Die „Frankfurter Allgemeine“ berichtete am 8.10.2011 dazu folgendes:

(http://www.faz.net/aktuell/chaos-computer-club-der-deutsche-staatstrojaner-wurde-geknackt-11486538.html)

„(…) Für besonders gefährlich halten die Hacker eine Funktion, mit der derjenige, der die Befehlsgewalt über den Trojaner hat, ein beliebiges Programm über das Internet auf den infizierten Computer laden und ausführen lassen kann, ohne dass der Nutzer davon etwas mitbekommt. Gerade diese Funktion aber darf es in der Quellen-TKÜ nicht geben. „Mit dem Nachladen von Programmteilen lassen sich zum Beispiel Mikrofon oder Kamera am Computer als Raumüberwachungswanze nutzen.“ Zudem könnten durch die Nachlade-Funktion nicht nur die Festplatte durchsucht und Dateien heruntergeladen werden, sondern es könnten sogar Dateien über das Netz auf den Computer geschoben werden. Bilder oder Filme, die belastendes Material zeigten, könnten auf diesem Weg auf Computern plaziert werden.
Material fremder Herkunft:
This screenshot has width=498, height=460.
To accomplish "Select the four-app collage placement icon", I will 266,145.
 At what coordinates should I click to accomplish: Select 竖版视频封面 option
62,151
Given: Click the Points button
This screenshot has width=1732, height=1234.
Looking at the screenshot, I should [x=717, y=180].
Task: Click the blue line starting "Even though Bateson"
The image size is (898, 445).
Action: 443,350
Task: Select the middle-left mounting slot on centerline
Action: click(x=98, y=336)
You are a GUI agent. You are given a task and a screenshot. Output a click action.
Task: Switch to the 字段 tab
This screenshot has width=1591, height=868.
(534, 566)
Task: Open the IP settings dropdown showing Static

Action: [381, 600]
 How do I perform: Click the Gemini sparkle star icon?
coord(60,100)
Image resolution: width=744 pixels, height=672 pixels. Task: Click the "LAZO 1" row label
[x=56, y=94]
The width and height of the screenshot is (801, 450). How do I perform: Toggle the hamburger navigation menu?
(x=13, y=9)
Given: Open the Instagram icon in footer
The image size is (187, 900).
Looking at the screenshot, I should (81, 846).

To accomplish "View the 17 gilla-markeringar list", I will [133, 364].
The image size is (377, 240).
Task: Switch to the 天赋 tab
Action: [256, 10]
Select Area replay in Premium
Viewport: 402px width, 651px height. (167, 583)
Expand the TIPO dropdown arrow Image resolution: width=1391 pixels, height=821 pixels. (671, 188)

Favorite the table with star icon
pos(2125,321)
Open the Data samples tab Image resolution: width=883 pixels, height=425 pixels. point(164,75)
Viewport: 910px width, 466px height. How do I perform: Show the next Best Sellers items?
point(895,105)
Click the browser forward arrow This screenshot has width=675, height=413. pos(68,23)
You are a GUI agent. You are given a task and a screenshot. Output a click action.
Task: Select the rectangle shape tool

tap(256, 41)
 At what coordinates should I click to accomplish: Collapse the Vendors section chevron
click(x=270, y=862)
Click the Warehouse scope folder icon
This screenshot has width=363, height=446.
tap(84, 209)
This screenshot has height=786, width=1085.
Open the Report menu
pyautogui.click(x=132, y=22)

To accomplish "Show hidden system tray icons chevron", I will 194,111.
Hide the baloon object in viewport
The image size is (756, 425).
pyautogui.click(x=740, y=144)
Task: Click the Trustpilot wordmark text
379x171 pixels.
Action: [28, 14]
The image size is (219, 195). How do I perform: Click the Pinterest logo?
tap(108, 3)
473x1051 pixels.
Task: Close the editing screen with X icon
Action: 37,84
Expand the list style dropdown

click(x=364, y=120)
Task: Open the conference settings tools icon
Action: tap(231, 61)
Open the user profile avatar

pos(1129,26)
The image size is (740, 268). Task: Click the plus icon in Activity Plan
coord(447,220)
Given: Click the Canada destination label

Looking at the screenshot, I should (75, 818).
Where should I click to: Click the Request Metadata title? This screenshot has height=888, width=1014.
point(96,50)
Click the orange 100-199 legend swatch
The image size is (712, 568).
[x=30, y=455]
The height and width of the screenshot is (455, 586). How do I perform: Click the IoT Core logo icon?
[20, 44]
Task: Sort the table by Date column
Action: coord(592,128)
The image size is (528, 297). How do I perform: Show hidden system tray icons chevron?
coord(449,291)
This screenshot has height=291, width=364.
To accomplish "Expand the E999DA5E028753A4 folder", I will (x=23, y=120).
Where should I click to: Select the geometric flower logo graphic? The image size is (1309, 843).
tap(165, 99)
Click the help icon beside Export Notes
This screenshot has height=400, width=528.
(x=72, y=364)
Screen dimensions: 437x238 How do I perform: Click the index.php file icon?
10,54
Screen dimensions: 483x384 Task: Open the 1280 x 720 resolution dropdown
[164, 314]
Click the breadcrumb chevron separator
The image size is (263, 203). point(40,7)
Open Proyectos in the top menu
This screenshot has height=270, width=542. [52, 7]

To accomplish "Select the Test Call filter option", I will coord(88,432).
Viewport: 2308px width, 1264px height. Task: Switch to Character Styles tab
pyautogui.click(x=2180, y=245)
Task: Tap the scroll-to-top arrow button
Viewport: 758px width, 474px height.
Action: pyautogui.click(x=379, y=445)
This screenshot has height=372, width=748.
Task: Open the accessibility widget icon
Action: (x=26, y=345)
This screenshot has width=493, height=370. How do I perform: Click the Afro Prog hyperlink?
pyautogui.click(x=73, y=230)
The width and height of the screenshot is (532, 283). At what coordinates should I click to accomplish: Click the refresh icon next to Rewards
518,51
Die Beweissicherheit sei, sobald ein Computer infiziert sei, somit nicht mehr gegeben. (…)“

 

 

In diesem Zusammenhang richten die unterfertigten Abgeordneten an die Bundesministerin für Inneres folgende

 

 

 

Anfrage:

 

 

  1. Hat Ihr Ressort diese Spionagesoftware angekauft?
  2. Wenn ja, wann?
  3. Wenn ja, wie hoch waren die Kosten dafür?
  4. Gab es eine Ausschreibung für dieses Projekt?
  5. Wenn ja, wann?
  6. Wenn ja, wer hat sich beworben?
  7. Was kann diese von Ihrem Ressort erworbene Spionagesoftware?
  8. Aus welchen Gründen wurde diese Spionagesoftware angekauft?
  9. Welche Einheiten, Dienste und sonstige Stellen Ihres Ressorts haben die Spionagesoftware erhalten?
  10. Wer hat diese Spionagesoftware getestet?
  11. Wurde diese Spionagesoftware bereits verwendet?
  12. Wenn ja, in wie vielen Fällen?
  13. Wenn ja, in welchem Zusammenhang?
  14. Wenn ja, auf welcher rechtlichen Basis?
  15. Welche Einheiten, Dienste und sonstige Stellen Ihres Ressorts haben die Spionagesoftware in Verwendung?